General

How Bid Bonds Work: A Helpful Guide for Contractors

With the increasingly high stakes in the quality of work provided by construction workers, most construction projects today require some form of protection bonds. Contractors are required to provide bonds or contracts so that the owner is protected against non-payment, unsatisfactory performance, legal and warranty issues. There are many types of construction bonds present in the market these days, bid bonds being one of the most common ones.

A bid bond ensures that the owner gets compensated if your work doesn’t meet expectations. Bonds are considered essential requirements in today’s construction market; they provide a contractor’s ability to hold to their promises. They’re also proof of the contractor’s financial ability to complete a particular project. Bid bonds can be purchased through a surety agency, these usually include banks or insurance companies. 

The Basics

The process of bidding for a construction project consists of three parties; the obligee, or the owner who needs to get a construction project done the principal or contractor required to obtain a bid bond, and the surety. The bid bond is purchased from the surety, similar to how the premium of an insurance policy is obtained. It is used to cover a set amount of expenses in the event of an accident. The penal sum is a percentage of the bid range ranging from five to twenty percent.

The bid bond effectively prevents the contractor from withdrawing from the bid after discovering the value of the competing bids. As a result, they are advantageous to both developers and contractors. By assuring compensation in the event of any lousy job, the risk factor for the obligee is reduced. A contractor, on the other hand, benefits from having a clear image of their position. This prevents contractors from bidding on unrealistic projects, saving them time and effort.

How They Work

A bid bond makes sure that a contractor doesn’t promise more than they can provide to win a contract. The construction bidding process involves the calculation of the total cost required for a specific project, followed by the bidding process. Many contractors offer suitable prices according to the materials, equipment, and methods of construction they use. The owner is then responsible for deciding which contract bid to accept. 

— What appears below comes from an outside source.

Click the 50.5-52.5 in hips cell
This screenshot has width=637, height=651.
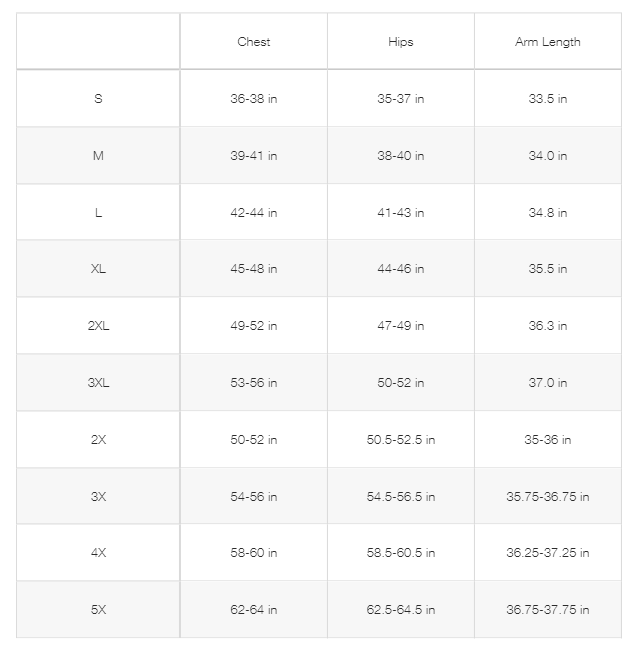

The bid contract then guarantees that the contractor will provide precisely what they stated in their bid. If the contractor denies providing the services they have mentioned in the agreement; the surety is responsible for paying for any damages the developer faces, and thus protects the owner from any financial losses. The bank or insurance company usually pays the additional expense of replacing the contractor with another while suing the contractor for breaking the terms of the agreement.  

The Cost Of A Bid Bond

Although bid bonds are the least expensive out of the many construction bonds in the market, it’s still a considerable amount to pay. A bid bond’s cost depends upon numerous factors, the main one being the total expense of the construction project. It will also depend a lot on the location of the construction site, the owner’s reputation, and the contractor’s financial history. 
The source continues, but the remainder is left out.